The “Right” Passages to Practise
Which are the right passages? I hear you ask. These are the passages that the pianist does not feel comfortable with while performing a piece; the parts that need improvement.
A very common practising mistake is that, regardless of technical difficulty, some pianists have a tendency to play the passages they enjoy the most repeatedly. That means that some parts develop to sound better, while other passages are left behind to deteriorate. And not surprisingly, the parts that have not been practiced enough sound the worst in the concert venue. Remember, we haven’t played Liszt’s B minor sonata, until we have played its last note; well, with some sense of musical continuity from the previous part, of course.
Thus, wait until you have finished a piece before bragging about your triumph of playing it. Sorry to break the news. However, you can lie to yourself and to your friends as much as you like about this and that sonata you have allegedly played. It doesn’t matter.

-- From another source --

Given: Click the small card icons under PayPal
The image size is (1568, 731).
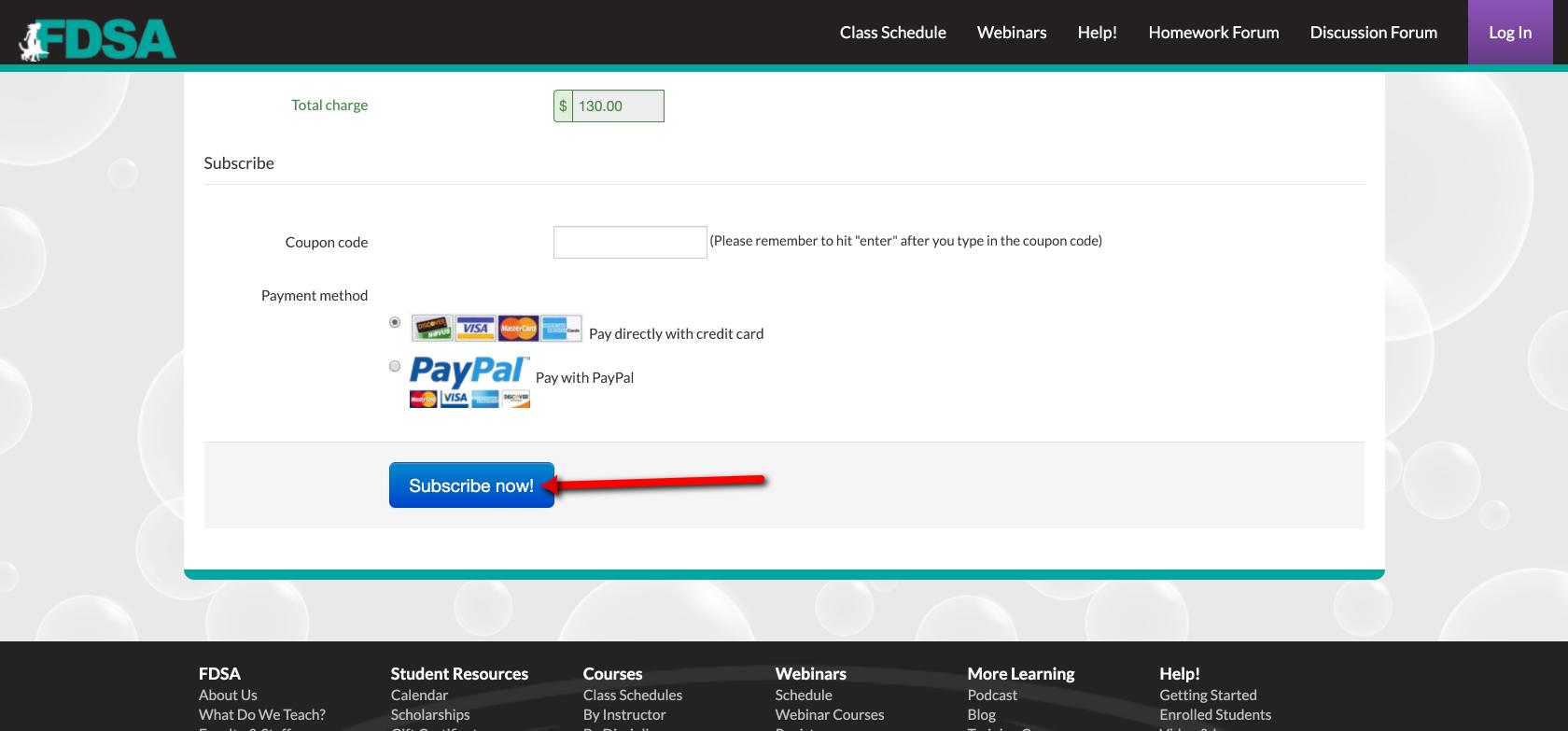Looking at the screenshot, I should (x=469, y=399).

Improve This Page or Move to the Next One?
Now, should we move to the next page, or continue improving the previous pages of our piece until they are ready? Move to the next pages of your piece as soon as possible; that goes without saying. There is no reason to improve to perfection a passage, while other passages have not even been touched yet. We have to try and learn the entire piece progressively and as smoothly as possible. I’m sure that sometimes you have noticed in concerts, that even though the beginning of a piece sounds great, as the time passes the piece sounds worse. Clearly, that was the result of the pianist spending too much time practising certain passages. Remember that perfecting a passage, per se, is an impossible task. It’s like in life, where nothing can really be perfected. The same applies to a piece of music, especially if you haven’t learned the notes to the next passage.

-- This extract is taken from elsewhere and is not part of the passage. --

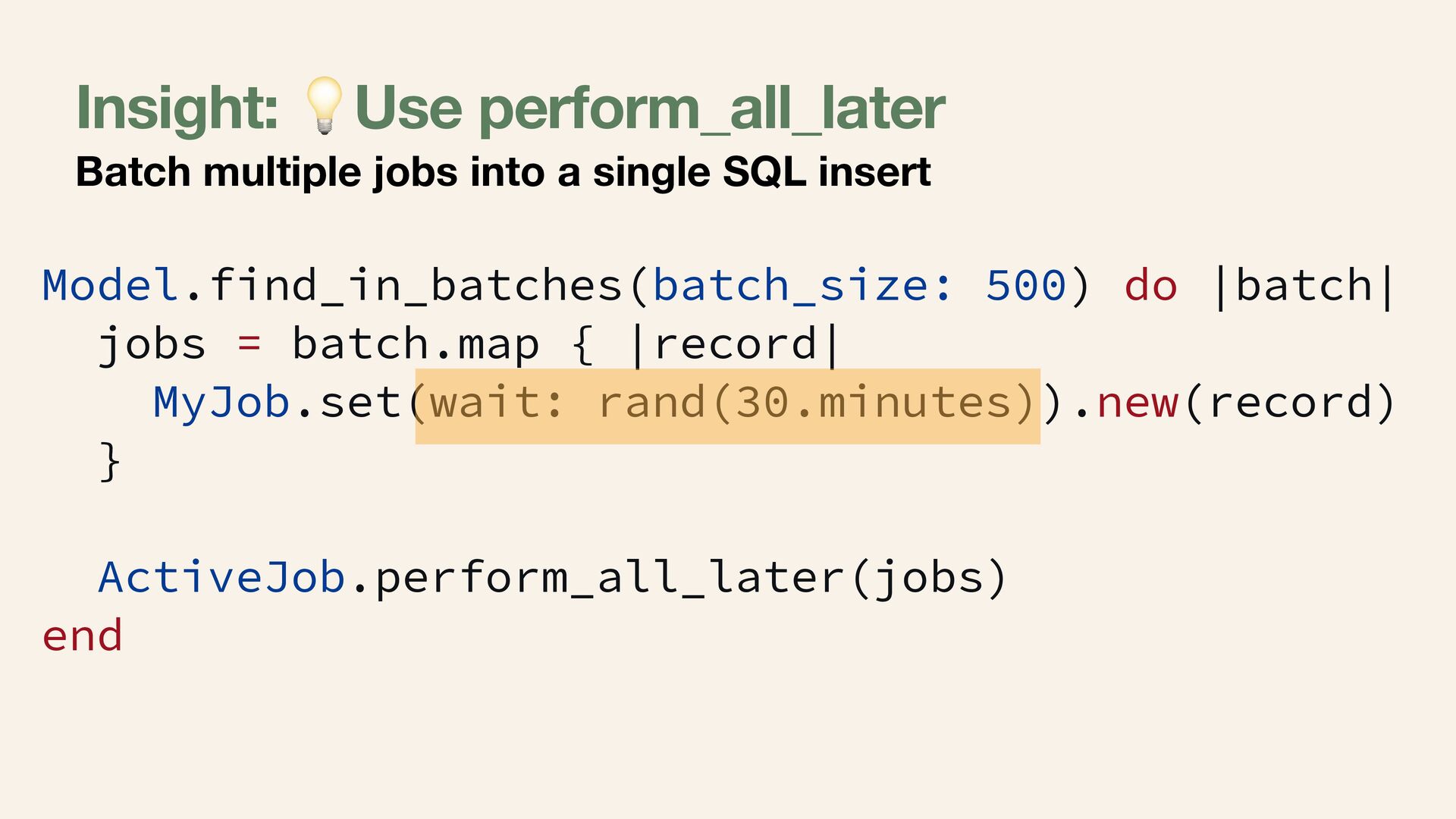Click the 'Use perform_all_later' title text
This screenshot has height=819, width=1456.
tap(650, 108)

We should also try to play hands separately, as often as possible, especially for contrapuntal music. O course, practising hands together is a very useful thing to do since we can always improve our sight-reading if a piece is new. But if we are not as impatient, by practising separately we can observe some interesting things that happen in our left and right hand pasages without even realizing them. For instance, the harmonic progression of a left-hand passage can make us appreciate the right hand more. Bach’s music, for instance, often has a contrapuntal nature, so it advisable to play separately in order to indulge in the beautifully different voices and textures.